Cinéma

Ô Jérusalem . D'après le best-seller de Lapierre et Collins

BRUXELLES Depuis sa sortie en librairies, en 1972, le best-seller de Lapierre et Collins a fait rêver plus d'un réalisateur. Costa-Gavras s'y intéressa et rencontra les auteurs, avec son scénariste George Semprun. Sans succès. William Friedkin (L'exorciste, French Connection ) et le scénariste John Briley (qui avait adapté Ghandi d'après les mêmes auteurs) se rétractèrent ensuite. Sujet trop sensible et brûlant...
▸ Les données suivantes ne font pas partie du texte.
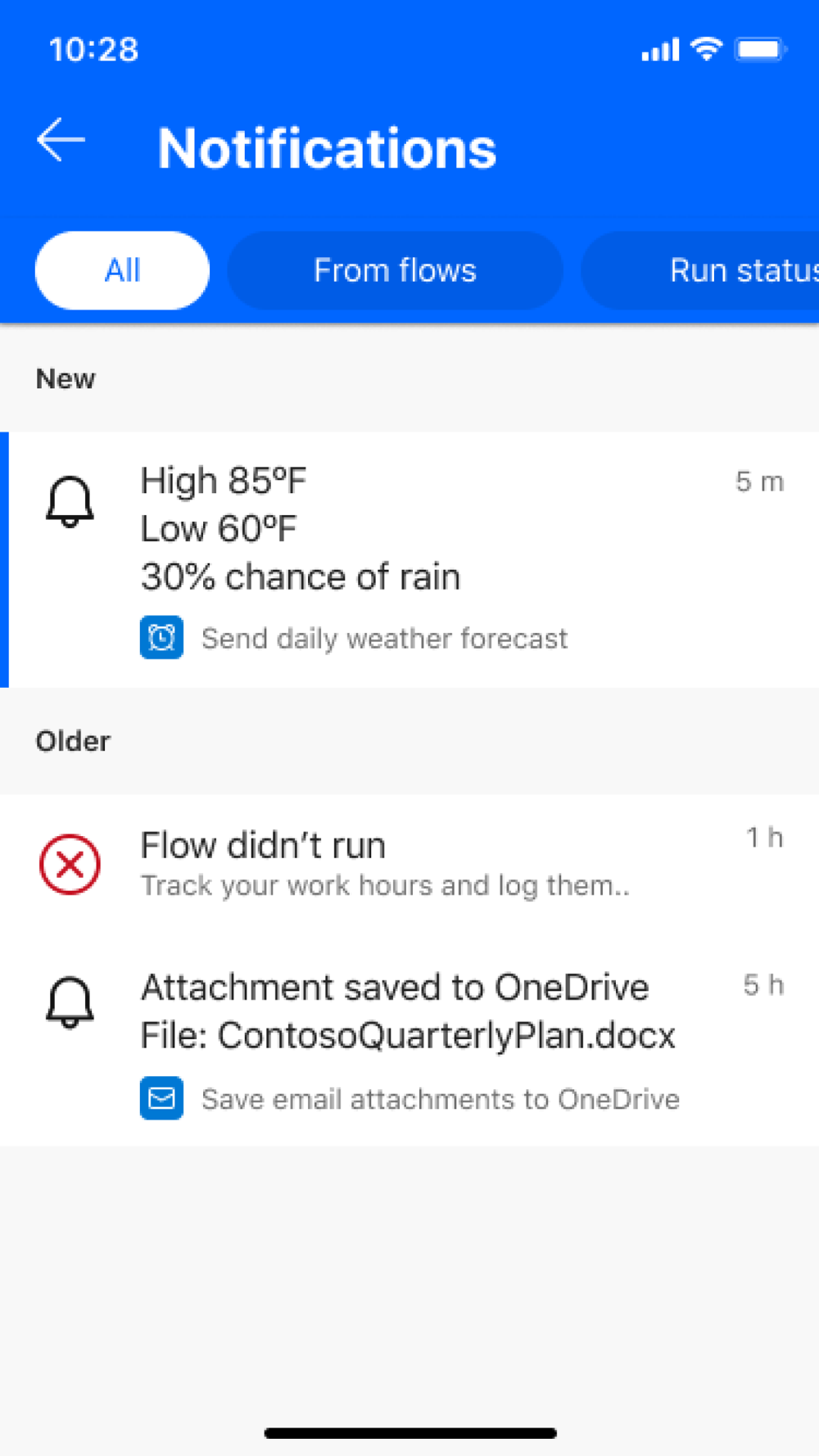Click the alarm clock flow icon
819x1456 pixels.
click(161, 637)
Elie Chouraqui, lui, a fini par oser et, rien que pour ça, il mérite déjà un sacré coup de chapeau. L'auteur de Mais qu'est-ce qui fait courir David ? a remué ciel et terre pour contourner tous les obstacles conduisant à la réalisation d'Ô Jérusalem qui évoque la naissance de l'État d'Israël en 1948. La date du 27 novembre 1947 est historique. Ce jour-là, les 56 pays de l'Onu votèrent le partage de la Palestine. La Belgique vota oui, mais le drame fut que le conflit éclata aussitôt entre Juifs et Arabes, sous le regard impassible des troupes d'occupation britanniques qui se retiraient sur la pointe des pieds.
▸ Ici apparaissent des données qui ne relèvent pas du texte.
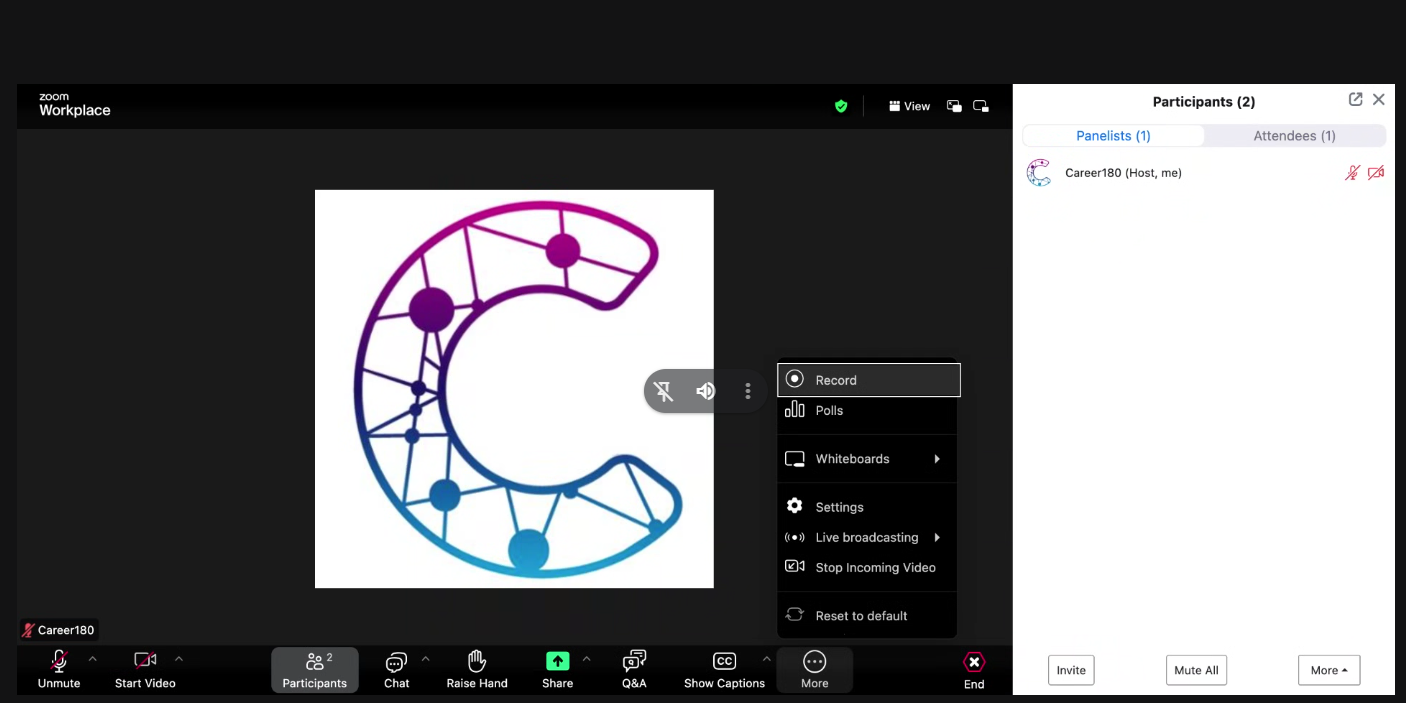Click the green encryption shield icon
The height and width of the screenshot is (703, 1406).
click(841, 106)
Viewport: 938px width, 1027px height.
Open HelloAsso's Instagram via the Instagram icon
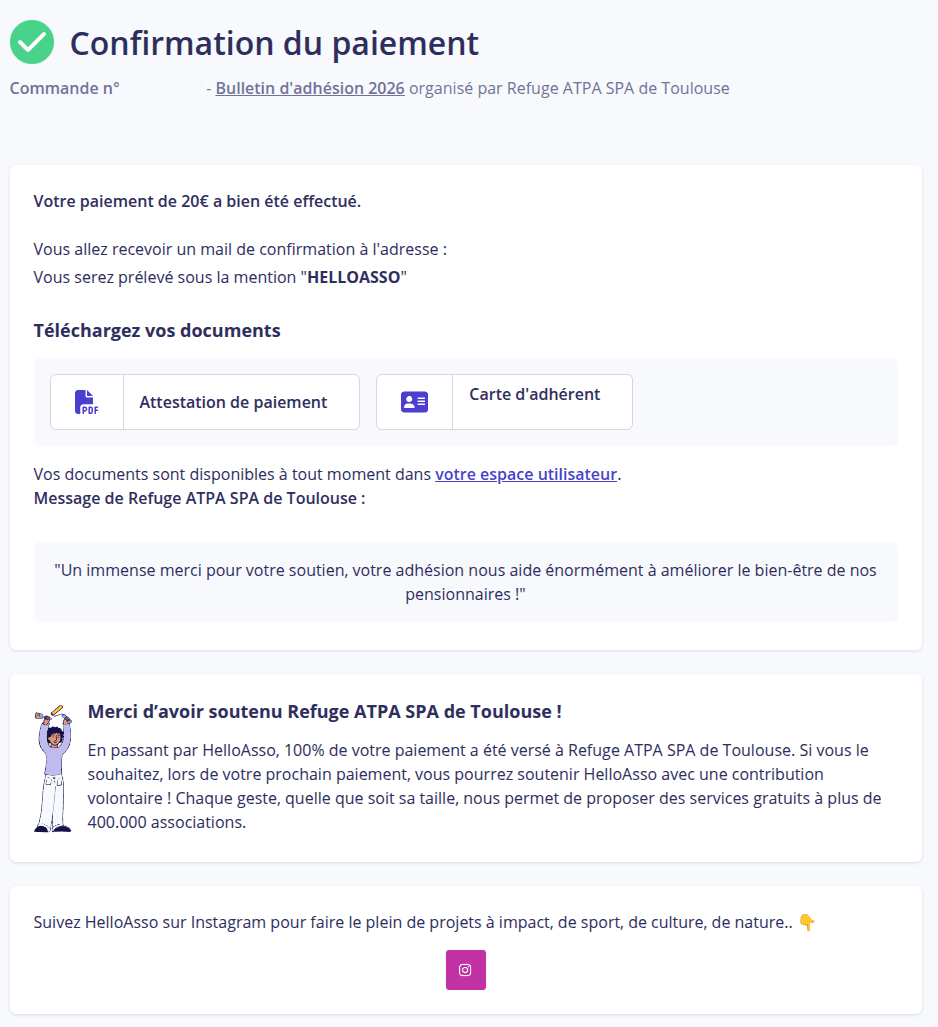coord(465,970)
Le départ du film est celui du roman. À New York, deux amis fêtent la fin de la guerre 40-45. L'un est un Juif américain tandis que l'autre est un Arabe de Jérusalem. Lorsqu'ils embarquent pour la Palestine, ils ne savent pas que le destin va bientôt les amener à s'affronter... Pour d'évidentes raisons de sécurité, le film a été tourné sur l'île de Rhodes et ne souffre jamais du manque de moyens. L'ouvrage n'insiste pas sur la violence des combats mais n'en trahit pas le contexte. Rien d'essentiel n'a été éludé, pas même le massacre d'un village par des extrémistes juifs du groupe Stern, et qui fut à la base du départ de nombreux Palestiniens effrayés. Le film s'achève sur une poignante touche d'humanisme qui hélas !, depuis près d'un demi-siècle, est restée voeu pieux. Un film généreux qui laisse rêveur.